There are numerous ways a lawyer can get into trouble with the Supreme Court, but inadvertently communicating with another lawyer’s client can be avoided simply by thinking before hitting “Reply All” in your email system.

Ethics Advisory Opinion 18-04 addressed this concern. The situation posed to the Ethics Advisory Committee was:

Factual Background: Lawyer A sends an email to Lawyer B and copies several people, including Lawyer A’s client. Lawyer A has not previously consented to Lawyer B contacting Lawyer A’s client and does not expressly do so in the email.

Question:  If Lawyer B receives an email from Lawyer A on which Lawyer A’s client is copied, may the lawyer “reply to all” – copying Lawyer A’s client with the response – without the express consent of Lawyer A?”
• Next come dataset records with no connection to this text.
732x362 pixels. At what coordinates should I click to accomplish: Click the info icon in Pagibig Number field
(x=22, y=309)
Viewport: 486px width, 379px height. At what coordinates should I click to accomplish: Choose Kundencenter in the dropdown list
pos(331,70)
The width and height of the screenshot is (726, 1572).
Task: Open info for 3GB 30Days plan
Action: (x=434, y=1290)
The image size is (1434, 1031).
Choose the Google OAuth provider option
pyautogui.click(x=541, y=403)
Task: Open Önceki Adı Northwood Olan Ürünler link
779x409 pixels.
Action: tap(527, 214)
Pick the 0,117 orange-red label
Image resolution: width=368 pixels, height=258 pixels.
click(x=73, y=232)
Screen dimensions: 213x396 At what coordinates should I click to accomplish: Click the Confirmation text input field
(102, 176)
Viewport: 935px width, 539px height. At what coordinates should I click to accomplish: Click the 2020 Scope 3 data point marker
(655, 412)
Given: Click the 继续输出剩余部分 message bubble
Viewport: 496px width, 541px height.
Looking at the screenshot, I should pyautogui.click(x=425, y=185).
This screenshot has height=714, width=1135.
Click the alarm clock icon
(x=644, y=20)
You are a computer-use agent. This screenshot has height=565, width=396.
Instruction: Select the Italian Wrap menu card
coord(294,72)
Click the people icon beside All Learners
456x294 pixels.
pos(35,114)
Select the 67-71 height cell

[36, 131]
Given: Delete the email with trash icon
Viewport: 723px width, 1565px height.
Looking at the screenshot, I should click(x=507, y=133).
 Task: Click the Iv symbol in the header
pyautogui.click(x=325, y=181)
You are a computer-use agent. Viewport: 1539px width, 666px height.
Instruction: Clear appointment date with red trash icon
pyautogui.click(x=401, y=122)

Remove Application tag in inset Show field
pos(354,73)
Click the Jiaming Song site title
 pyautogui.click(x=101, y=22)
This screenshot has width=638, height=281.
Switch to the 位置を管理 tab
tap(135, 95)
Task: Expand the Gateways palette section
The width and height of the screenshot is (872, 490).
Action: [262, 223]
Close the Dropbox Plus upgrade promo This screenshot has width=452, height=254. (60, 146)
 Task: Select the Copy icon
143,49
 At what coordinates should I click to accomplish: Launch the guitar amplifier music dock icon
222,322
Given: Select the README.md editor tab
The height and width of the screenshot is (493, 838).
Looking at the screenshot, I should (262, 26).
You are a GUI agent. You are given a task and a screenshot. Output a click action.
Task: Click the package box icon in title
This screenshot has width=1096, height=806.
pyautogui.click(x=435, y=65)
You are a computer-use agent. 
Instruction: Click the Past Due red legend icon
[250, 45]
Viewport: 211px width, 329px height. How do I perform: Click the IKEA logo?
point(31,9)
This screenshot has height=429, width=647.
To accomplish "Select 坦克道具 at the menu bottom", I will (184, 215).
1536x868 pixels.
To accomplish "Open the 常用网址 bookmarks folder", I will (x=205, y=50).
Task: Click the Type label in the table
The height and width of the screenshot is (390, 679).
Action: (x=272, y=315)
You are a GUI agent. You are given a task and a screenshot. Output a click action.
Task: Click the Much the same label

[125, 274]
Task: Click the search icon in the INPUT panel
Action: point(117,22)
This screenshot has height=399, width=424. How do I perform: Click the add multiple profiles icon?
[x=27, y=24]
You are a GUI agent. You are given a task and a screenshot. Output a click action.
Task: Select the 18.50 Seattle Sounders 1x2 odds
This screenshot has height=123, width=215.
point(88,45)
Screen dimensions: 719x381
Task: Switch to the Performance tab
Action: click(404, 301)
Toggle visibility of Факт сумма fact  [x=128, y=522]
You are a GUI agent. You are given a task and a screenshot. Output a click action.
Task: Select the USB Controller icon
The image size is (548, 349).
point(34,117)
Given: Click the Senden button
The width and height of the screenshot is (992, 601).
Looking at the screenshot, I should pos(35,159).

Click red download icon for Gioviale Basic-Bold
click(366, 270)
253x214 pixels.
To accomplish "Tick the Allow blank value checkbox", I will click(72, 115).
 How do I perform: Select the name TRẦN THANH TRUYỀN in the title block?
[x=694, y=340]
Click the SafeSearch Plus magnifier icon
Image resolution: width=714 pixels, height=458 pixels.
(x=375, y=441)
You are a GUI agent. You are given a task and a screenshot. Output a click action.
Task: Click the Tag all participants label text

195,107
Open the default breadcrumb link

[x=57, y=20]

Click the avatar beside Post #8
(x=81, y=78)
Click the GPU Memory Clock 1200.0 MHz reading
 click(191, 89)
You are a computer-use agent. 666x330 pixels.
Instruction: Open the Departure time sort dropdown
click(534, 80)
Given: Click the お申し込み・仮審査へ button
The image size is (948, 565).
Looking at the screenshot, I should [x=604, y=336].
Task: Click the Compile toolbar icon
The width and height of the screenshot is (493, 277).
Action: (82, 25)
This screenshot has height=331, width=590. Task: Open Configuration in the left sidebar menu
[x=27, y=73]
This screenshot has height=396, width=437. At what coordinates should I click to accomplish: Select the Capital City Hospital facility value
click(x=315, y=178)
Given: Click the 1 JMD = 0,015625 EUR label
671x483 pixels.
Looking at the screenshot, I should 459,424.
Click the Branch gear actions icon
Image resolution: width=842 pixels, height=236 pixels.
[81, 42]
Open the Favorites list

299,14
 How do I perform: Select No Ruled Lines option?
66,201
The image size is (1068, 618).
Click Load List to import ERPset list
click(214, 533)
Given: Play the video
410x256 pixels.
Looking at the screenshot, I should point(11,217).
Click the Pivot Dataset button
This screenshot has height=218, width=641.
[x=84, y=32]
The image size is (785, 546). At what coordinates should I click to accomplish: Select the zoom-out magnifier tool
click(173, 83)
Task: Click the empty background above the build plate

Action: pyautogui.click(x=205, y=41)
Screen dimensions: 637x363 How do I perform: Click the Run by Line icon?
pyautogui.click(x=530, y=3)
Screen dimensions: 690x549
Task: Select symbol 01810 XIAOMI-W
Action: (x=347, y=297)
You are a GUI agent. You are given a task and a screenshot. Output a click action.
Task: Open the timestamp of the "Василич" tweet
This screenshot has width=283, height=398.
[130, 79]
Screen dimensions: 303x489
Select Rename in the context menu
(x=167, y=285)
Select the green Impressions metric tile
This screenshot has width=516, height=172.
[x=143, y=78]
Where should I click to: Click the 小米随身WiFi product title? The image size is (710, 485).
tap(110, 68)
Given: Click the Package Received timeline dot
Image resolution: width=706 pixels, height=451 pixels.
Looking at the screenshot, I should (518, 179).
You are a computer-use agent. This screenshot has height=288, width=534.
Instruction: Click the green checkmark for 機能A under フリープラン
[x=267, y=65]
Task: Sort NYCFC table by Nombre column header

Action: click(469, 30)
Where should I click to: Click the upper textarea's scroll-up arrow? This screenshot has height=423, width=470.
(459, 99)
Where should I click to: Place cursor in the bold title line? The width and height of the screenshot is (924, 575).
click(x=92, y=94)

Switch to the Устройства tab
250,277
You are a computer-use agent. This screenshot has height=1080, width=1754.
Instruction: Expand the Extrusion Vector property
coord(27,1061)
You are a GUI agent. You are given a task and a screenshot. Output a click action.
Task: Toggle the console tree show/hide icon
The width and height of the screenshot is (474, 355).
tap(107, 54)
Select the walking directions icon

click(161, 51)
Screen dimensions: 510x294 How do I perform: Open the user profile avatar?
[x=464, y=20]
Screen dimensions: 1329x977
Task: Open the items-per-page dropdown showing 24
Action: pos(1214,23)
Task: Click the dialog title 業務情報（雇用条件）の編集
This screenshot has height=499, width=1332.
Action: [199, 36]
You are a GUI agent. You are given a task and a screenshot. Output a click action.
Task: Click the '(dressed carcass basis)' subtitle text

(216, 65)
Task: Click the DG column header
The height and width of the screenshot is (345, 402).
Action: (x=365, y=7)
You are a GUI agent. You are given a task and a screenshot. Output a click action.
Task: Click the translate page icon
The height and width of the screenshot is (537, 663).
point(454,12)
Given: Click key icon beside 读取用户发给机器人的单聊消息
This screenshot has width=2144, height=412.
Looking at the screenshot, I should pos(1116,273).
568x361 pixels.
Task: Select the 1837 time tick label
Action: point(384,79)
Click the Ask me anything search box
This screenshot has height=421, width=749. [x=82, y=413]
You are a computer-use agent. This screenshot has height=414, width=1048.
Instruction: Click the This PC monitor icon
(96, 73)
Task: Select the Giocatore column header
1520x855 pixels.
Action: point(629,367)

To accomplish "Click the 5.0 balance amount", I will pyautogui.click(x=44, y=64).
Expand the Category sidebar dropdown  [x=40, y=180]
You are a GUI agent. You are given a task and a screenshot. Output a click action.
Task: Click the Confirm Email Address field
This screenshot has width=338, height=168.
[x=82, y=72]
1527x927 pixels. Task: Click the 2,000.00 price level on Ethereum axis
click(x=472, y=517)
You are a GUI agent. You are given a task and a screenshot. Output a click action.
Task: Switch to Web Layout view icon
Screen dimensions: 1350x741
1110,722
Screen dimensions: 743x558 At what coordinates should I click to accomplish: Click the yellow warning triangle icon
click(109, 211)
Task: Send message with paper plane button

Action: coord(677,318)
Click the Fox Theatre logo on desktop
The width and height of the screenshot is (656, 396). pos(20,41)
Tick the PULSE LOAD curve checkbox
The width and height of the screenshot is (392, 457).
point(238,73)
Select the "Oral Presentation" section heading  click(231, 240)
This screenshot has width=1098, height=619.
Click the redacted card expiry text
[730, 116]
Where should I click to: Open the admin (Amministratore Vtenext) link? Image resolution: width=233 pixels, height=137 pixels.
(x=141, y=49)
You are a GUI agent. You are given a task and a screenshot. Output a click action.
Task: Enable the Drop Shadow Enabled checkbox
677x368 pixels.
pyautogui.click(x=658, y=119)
The Committee discussed Rule 4.2, SCRPC, which provides that in representing a client, a lawyer shall not communicate about the subject of the representation with a person the lawyer knows to be represented by another lawyer in the matter unless the lawyer has consent of the other lawyer or is authorized to do so by law or a court order.

The purpose of the rule is to ensure proper functioning of the legal system by protecting a party who is represented by counsel from overreaching by other lawyers. The rule is also aimed at preventing interference in the lawyer-client relationship.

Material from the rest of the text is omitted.